Load balancing, in a broad sense, is one of the pillars of the Orleans runtime. Orleans runtime tries to make everything balanced since balancing allows to maximize resource usage and avoid hotspots, which leads to better performance, as well as helps with elasticity. Load balancing in Orleans applies in multiple places. Below is a non-exhaustive list of places where the runtime performs balancing:

  1. The default actor placement strategy is random, new activations are placed randomly across silos. That results in a balanced placement and prevents hotspots for most scenarios.
  2. A more advanced ActivationCountBasedPlacement tries to equalize the number of activations on all silos, which results in a more even distribution of activations across silos. This is especially important for elasticity.
  3. The grain directory service is built on top of a distributed hash table, which inherently is balanced. The directory service maps grains to activations, each silo owns part of the global mapping table, and this table is globally partitioned in a balanced way across all silos. We use consistent hashing with virtual buckets for that.

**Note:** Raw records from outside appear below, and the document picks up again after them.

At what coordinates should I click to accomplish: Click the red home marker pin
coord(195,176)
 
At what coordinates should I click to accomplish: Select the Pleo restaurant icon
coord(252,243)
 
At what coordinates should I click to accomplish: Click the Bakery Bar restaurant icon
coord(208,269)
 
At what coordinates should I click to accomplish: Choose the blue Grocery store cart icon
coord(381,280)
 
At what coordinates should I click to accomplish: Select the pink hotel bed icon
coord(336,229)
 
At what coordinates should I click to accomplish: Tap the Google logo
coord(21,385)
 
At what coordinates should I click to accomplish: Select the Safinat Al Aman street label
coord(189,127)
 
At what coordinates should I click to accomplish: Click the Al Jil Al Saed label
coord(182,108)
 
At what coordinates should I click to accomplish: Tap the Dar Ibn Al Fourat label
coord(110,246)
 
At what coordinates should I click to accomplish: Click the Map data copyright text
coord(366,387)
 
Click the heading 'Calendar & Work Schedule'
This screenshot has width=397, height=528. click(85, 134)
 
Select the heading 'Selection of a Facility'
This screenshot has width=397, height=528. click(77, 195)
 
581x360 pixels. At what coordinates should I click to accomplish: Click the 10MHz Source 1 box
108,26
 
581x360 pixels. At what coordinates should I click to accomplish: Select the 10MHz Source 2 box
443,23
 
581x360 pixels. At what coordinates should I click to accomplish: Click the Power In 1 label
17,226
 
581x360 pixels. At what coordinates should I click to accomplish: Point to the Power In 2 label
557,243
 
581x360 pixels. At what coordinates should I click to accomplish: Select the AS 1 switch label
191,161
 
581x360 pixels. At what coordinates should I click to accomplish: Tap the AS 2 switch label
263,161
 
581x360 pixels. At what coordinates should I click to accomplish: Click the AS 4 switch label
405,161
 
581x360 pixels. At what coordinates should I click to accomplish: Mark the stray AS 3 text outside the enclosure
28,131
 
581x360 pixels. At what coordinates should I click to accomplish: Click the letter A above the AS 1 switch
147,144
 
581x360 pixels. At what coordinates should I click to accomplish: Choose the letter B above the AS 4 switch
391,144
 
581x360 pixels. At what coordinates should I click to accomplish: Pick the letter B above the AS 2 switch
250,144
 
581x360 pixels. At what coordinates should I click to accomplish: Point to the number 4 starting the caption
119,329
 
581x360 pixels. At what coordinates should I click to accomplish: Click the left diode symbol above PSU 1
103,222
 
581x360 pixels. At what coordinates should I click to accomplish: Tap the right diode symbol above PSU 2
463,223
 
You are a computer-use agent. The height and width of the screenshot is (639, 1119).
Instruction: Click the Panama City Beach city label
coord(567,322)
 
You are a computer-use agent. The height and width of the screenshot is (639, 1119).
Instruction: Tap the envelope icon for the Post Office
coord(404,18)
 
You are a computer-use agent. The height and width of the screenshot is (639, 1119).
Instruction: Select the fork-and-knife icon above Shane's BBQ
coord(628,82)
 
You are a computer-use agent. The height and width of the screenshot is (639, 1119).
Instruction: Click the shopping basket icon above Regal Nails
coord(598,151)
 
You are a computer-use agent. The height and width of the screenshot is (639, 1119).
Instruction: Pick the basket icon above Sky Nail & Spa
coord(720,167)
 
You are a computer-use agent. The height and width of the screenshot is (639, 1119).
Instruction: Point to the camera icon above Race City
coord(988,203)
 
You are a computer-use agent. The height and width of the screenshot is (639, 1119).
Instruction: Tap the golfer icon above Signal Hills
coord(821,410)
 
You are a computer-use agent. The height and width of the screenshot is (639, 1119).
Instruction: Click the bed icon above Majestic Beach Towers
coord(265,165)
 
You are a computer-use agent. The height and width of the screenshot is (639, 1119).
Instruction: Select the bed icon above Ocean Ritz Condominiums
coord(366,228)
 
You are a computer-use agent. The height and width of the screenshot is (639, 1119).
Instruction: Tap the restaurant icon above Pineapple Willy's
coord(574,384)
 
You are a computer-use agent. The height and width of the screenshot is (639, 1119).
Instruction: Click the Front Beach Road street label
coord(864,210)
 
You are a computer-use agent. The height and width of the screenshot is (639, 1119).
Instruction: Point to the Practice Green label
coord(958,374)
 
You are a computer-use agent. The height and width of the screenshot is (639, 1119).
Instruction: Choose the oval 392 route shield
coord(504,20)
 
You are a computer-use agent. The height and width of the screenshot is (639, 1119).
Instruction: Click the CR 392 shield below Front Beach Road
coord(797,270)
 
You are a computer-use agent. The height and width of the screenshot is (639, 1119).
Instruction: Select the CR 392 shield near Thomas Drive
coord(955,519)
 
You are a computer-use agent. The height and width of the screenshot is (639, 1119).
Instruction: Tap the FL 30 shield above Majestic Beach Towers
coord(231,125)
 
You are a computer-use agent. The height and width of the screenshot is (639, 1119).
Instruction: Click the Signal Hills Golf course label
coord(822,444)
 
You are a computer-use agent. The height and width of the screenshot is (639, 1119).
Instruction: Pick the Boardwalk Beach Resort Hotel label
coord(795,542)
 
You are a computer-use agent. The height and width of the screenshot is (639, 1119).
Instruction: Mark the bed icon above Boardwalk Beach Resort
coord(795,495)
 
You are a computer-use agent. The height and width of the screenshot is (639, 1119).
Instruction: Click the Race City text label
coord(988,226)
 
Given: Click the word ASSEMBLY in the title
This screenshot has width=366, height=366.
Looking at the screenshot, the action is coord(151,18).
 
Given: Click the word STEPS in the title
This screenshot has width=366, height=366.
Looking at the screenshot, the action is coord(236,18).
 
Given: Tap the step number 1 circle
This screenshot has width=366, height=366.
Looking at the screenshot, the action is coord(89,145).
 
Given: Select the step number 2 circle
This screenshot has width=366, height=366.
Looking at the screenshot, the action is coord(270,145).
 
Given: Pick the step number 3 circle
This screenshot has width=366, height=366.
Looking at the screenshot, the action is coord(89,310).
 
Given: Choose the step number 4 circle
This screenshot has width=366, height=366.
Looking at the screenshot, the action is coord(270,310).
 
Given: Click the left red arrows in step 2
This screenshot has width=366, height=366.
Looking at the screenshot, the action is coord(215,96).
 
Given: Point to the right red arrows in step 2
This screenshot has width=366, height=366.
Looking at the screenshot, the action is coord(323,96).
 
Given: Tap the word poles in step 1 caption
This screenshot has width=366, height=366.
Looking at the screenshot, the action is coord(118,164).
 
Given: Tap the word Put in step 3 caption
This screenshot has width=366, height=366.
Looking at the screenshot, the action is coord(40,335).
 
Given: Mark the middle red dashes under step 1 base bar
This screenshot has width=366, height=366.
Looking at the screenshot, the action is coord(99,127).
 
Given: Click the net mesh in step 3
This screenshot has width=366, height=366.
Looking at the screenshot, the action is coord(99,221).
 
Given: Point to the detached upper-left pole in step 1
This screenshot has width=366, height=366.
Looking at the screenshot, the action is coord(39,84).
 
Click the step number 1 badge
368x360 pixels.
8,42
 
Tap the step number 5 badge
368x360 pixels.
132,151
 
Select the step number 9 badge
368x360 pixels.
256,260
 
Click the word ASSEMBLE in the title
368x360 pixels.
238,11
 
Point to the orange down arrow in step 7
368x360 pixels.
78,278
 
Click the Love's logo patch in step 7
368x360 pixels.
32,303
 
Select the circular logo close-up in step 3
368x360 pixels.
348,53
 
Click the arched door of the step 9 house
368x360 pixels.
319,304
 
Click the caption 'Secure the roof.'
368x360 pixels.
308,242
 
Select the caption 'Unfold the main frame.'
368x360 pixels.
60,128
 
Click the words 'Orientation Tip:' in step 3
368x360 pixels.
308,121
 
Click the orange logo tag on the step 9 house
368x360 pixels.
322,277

  4. Clients connect to all gateways and spread their requests across them, in a balanced way.
  5. The reminder service is a distributed partitioned runtime service. The assignment of which silo is responsible to serve which reminder is balanced across all silos via consistent hashing, just like in grain directory.
  6. Performance critical components within a silo are partitioned, and the work across them is locally balanced. That way the silo runtime can fully utilize all available CPU cores and not create in-silo bottlenecks. This applies to all local resources: allocation of work to threads, sockets, dispatch responsibilities, queues, etc.
  7. The QueueBalancerBase balances the responsibility of pulling events from persistence queues across silos in the cluster.

Balancing doesn't necessarily mean loss of locality. One can be balanced and still maintain a good locality. For example, when balancing means sharding/partitioning, you can partition responsibility for a certain logical task, while still maintaining locality within each partition. That applies both for local and distributed balancing.